**PARTS OF THE EXERCISE:**
1. Write out the passage of the guild's September message between "The Guild of" and "despair the next.", inclusive.
2. In the guild's September message, whose example does the Church give as a model for channeling emotions?

━━ STUDY TEXT

Guild of St. Peter ad Vincula

The Guild of St. Peter ad Vincula

So many things go through our head this month of September.  With the ever approaching darkness of winter, we are introduced to new sentiments of anxiety and fear that had been dispelled for a while by the summer sunshine.  The usual suspects—the conciliar Church and the deep state of our government—continue to collaborate in their efforts to blot out any rays of hope we may dare feel.  In Rome, Bergoglio flaunts two thousand years of Church teaching once again, this time in the heretical statement that all religions are gifts from God, leading souls to heaven by their diverse paths.  And Washington, with its impending election, forces us to ride a roller coaster of emotions, hoping one moment and tempted to despair the next.

In short, we are being herded into a grim pasture of seemingly unavoidable misery.  The forces of Satan are on the very brink of their greatest triumph since the Crucifixion, and all we, like sheep (as Isaiah prophesied) are being led astray, every one to his own way.  Each of us feels alone on this death march to who knows where.

We must remember that these emotions we experience, while based on the gloomy reality of perversion and iniquity that surrounds us, are still only emotions.  Our holy Mother the Church understands that this is the time of year when such feelings become more prevalent, and so she shows us how to channel these emotions into something useful, something meritorious that is good not only for our own souls but for the common wellbeing of our neighbors too.  She gives us the example of the Most Sorrowful Mother of God.  Her sorrow was also an emotional sorrow.  But it was a sorrow based not on vague fears of an unknown future, a dread of what she knows she must one day suffer.  It was the sorrow of compassion, a powerful pain deep in her heart of what her Son had to endure.  If we could but follow this example and train our hearts and minds to feel the wretched pain of others, we would be obeying our Lord’s greatest commandment to love him and then to truly love even the least of his brethren.

━━━━
━━ EXTRACTED DATA

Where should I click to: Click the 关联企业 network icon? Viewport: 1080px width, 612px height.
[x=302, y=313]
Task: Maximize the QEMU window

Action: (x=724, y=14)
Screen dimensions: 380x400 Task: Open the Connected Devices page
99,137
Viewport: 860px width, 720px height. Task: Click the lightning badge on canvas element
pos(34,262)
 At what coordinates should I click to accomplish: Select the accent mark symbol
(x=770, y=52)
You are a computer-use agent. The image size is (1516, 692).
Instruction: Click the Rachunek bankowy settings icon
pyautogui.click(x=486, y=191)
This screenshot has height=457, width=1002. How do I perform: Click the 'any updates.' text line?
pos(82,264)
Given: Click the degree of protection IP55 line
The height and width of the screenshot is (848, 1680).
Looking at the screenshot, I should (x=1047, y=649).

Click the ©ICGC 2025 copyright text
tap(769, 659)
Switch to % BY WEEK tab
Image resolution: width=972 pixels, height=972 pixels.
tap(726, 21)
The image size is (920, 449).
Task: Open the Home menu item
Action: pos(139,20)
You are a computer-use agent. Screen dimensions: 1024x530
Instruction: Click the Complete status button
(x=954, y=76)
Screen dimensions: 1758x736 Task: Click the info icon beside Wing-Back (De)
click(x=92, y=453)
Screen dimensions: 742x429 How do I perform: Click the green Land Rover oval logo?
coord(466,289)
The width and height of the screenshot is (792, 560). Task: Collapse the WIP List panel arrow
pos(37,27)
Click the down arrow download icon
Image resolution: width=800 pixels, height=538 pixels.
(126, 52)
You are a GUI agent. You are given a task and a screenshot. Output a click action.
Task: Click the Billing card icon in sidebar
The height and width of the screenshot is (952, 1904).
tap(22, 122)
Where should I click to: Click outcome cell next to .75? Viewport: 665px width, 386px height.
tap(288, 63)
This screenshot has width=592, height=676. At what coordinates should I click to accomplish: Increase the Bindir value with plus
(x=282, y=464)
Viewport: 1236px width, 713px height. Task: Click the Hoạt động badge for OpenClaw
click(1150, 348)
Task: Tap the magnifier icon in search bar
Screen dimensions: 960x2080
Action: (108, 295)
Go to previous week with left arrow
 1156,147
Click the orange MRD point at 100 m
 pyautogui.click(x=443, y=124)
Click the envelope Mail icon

━━━━

**ANSWERS BY TASK:**
1.
The Guild of St. Peter ad Vincula

So many things go through our head this month of September.  With the ever approaching darkness of winter, we are introduced to new sentiments of anxiety and fear that had been dispelled for a while by the summer sunshine.  The usual suspects—the conciliar Church and the deep state of our government—continue to collaborate in their efforts to blot out any rays of hope we may dare feel.  In Rome, Bergoglio flaunts two thousand years of Church teaching once again, this time in the heretical statement that all religions are gifts from God, leading souls to heaven by their diverse paths.  And Washington, with its impending election, forces us to ride a roller coaster of emotions, hoping one moment and tempted to despair the next.

2. The Most Sorrowful Mother of God.